Lesson 2: Automating your very first process

Create a Space, and your first Flow. Learn the Flow basics: Trigger, Actions, Flow Designer, Connections, and more.

Now, as we got familiar with our Workspace, it's time to automate our very first process. In this lesson, we'll learn:

  1. What is a Space and how to create one
  2. Creating your very first Flow and understanding all of its parts
  • Trigger
  • Flow Designer
  • Connection
  • Actions
  • Token
  1. Testing your first Flow.

  2. Publishing and managing your first Flow.

Creating a Space

The process automation usually starts with creating a Space.

You can think of a Space as a container for all the assets related to a process or as a Project for your process automation. For example, when you want to automate Employee Onboarding Leave Requests or any other processes, you create a Space.

Once you click on Create, you'll see two options you can start with:

  • Empty Space
  • Space Templates

Space Templates are a great way to explore automation use cases and find inspiration for your process building. When you're ready, just launch the Template you like, authorize the required Connections, read through the welcome tutorial and you're all set.

However, in this lesson, we'll learn how to create a Space from scratch, so we need to click on the Empty Space.

One Space can contain multiple:

  • Flows - automated workflows;
  • Tables - databases with the information from your Flows;
  • Dashboards - interactive charts with the process performance and other metrics;
  • AI Models - which allows you to automatically extract data from all kinds of documents like Invoices, Utility Bills, Forms, etc., and transfer this data to other systems to use further in the process.

Once you created a Space the next logical step in your process automation is creating a Flow. In the next section of this lesson, we'll dive deeper into the Flows, and in the following lessons, we'll explore all the other assets like Tables, Dashboards, and AI Models.

Creating a Flow

Flow is an automated workflow that connects the steps of your process together.

For example, we’re all familiar with the situation when a document should be approved by one or multiple parties at some stage of the process. When executed manually, this process may get stuck on one side, it’s complicated to track the document statuses, document approval time, etc.

Automating this mundane workflow is a great way to save time and optimize the results. And you can easily do it by creating a zenphi Flow.

To automate this process, we'll create a Flow that starts with a Google Drive File upload trigger (where the document that needs to be approved is uploaded); the Flow then assigns a task for a manager to approve or reject the request. When the manager gives the response, all the information about this document request and the outcome will be transferred to Google Sheet.
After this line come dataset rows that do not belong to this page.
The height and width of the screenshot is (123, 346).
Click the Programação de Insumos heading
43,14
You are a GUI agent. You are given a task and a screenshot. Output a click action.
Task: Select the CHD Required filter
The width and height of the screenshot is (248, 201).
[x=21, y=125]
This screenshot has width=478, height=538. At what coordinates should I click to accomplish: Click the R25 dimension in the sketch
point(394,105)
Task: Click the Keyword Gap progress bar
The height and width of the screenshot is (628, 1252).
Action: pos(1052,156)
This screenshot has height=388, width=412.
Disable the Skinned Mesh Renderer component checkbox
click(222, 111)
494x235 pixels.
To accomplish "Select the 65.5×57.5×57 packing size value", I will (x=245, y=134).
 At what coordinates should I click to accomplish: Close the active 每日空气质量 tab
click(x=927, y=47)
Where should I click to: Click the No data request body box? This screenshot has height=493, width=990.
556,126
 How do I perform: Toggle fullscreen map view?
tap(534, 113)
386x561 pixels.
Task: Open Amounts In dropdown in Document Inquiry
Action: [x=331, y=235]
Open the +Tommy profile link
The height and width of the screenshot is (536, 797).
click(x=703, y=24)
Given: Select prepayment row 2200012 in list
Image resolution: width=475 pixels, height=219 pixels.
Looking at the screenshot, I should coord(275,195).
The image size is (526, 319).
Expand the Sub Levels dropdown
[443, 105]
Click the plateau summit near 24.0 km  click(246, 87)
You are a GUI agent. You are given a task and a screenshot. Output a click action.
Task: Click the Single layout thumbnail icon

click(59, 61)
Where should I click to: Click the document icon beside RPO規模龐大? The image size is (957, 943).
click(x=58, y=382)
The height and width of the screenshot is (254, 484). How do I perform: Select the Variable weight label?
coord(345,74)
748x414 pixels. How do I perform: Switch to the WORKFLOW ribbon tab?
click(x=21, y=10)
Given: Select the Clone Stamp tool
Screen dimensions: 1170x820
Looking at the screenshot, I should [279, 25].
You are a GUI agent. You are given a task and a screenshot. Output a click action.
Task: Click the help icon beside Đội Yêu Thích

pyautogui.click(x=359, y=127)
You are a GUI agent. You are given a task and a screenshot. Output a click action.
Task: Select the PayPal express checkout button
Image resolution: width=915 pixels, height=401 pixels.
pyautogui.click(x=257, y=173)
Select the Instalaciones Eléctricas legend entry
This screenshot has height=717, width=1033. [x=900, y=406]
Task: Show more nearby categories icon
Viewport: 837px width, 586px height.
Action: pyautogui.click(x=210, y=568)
So let's walk through the creation process step-by-step. First, click on the Create Flow button. Then, you should choose a Flow Trigger.

What is the Trigger?

We call the event that initiates your process (or Flow in this case) a Trigger. Like you may want your Flow to start when a specific Google Forms is submitted or when an email arrives in a particular Gmail inbox.

As you can see, the events that trigger a Flow to start are not limited to the world of Google Workspace. They also can be events from other systems that you use or even manual events that you or your colleagues initiate.

Once you tell zenphi the systems you want to monitor and the events you’re interested in, zenphi continuously keeps an eye on it.

Each Trigger may have output data that you'll be able to use further in your Flow steps. For example, your Google Drive File upload trigger captures File Name, Download link, File Size, File Owners, and more parameters.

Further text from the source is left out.